▶ [SHORT PROBLEM]:
Answer these questions about the passage on dynamic evolutionists:
(a) Whose company might dynamic evolutionists find most stimulating?
(b) What kind of thinkers does the passage call mainstream intellectuals?
(c) Which young people does it name as likely candidates for a dynamic evolutionary sensorium?

▶ [PASSAGE]:
§ §

Separation from Mainstream Intellectuals

 

Dynamic evolutionists may well find the most stimulating company that of artists, poets, literary critics, and “ironist” philosophers (as opposed to metaphysicians).  Such people capable of parallel processing can deal creatively with cogivertigo and verwindung.  They are veteran quick-changers of vocabularies and semiologies.  Mainstream intellectuals are structure thinkers. Like Richard Rorty’s metaphysicians (yes, the same eschewed by Heidegger) they:

 

…believe that we already possess a lot of the “right” final vocabulary and merely need to think through its implications…. He sees philosophical theories as converging — a series of discoveries about the nature of such things as truth and personhood, which get closer and closer to the way they really are, and carry the culture as a whole closer to an accurate representation of reality.[5]

 

 

Separation from the Public at Large

 

Dynamic evolutionists know that “reality” is open ended, verifiable only in temporal context-dependent “slices.”  They view the history of human thought as a series of tacit substitutions of new vocabulary for old, to better describe the newest perceptions of the newest reality.  But the spread of this understanding among paradigm shifters in many disciplines has “widened the gap between the intellectuals and the public.  For metaphysics is woven into the public rhetoric of modern liberal societies” (Rorty, p 82).  If you think cogivertigo is difficult for you, how would John Q. Public handle it?  However, there may be an evolutionary silver lining to this gloom.  Young people reared on video and sensory overload who do not like to read may be verwinden already, and are likely candidates for a dynamic evolutionary sensorium.  Whether they will duplicate the rigors of thought as we know it is another query.

§ §

▶ [MATERIAL]:
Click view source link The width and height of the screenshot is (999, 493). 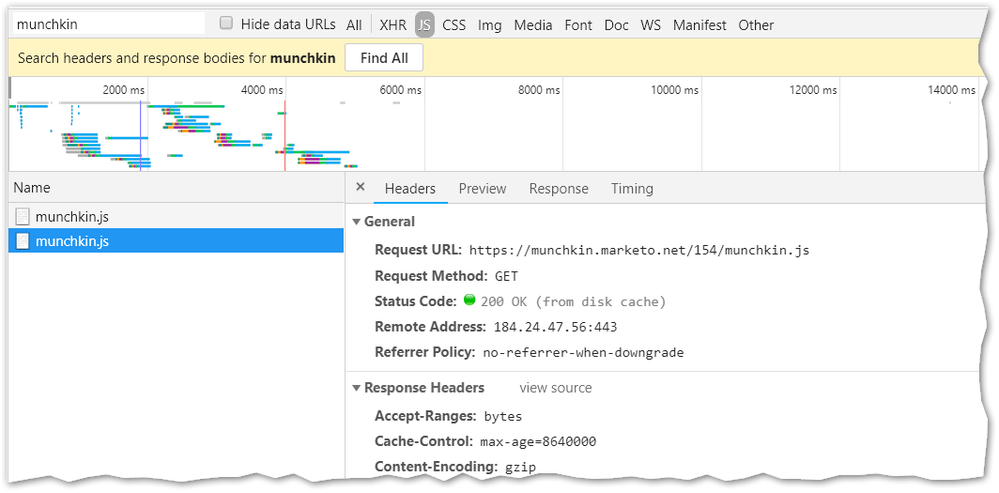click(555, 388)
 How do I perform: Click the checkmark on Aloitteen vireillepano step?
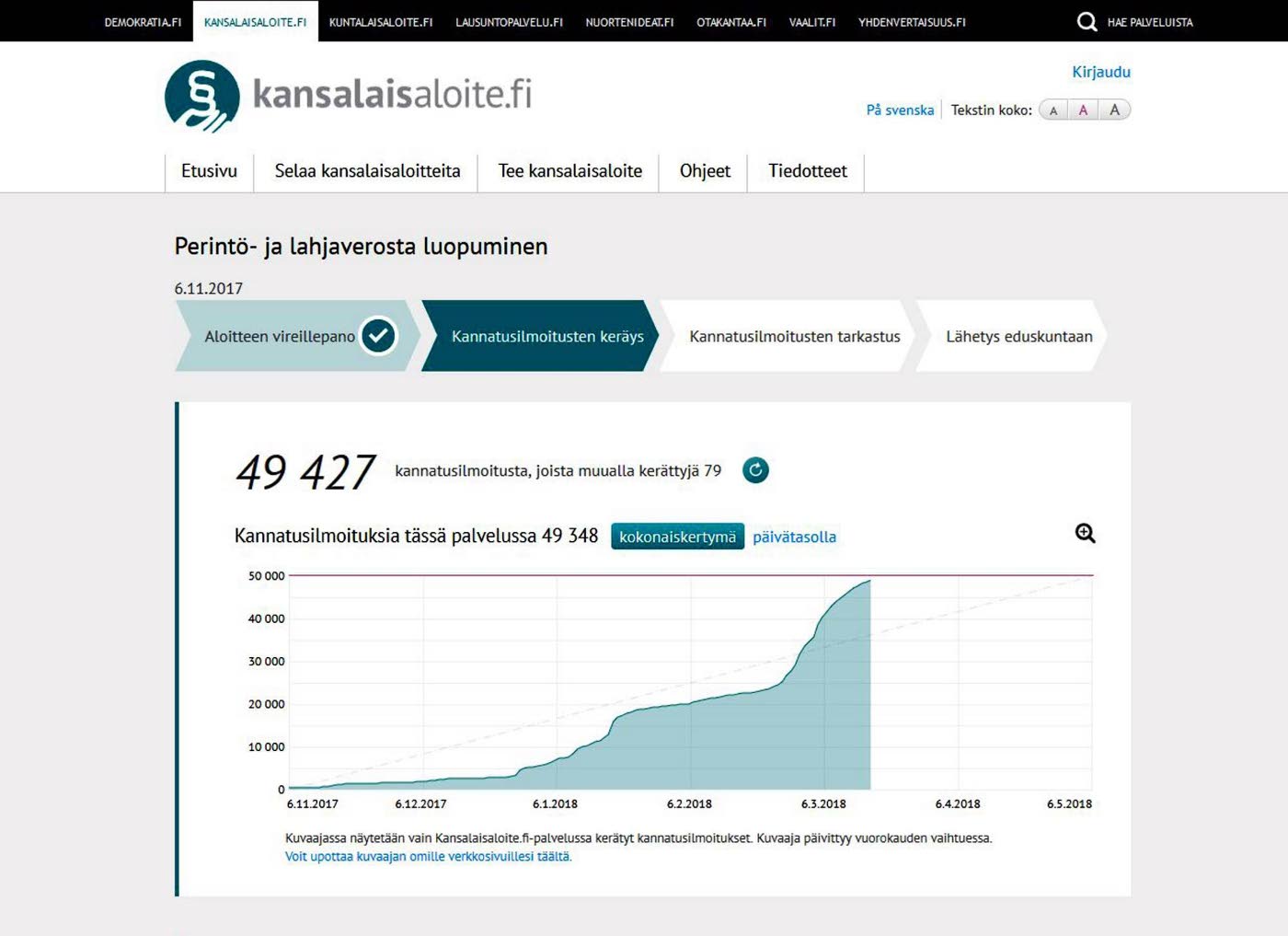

§ §

▶ [RESPONSE FOR THIS EXERCISE]:
(a) Artists, poets, literary critics, and "ironist" philosophers.
(b) Structure thinkers.
(c) Young people reared on video and sensory overload who do not like to read.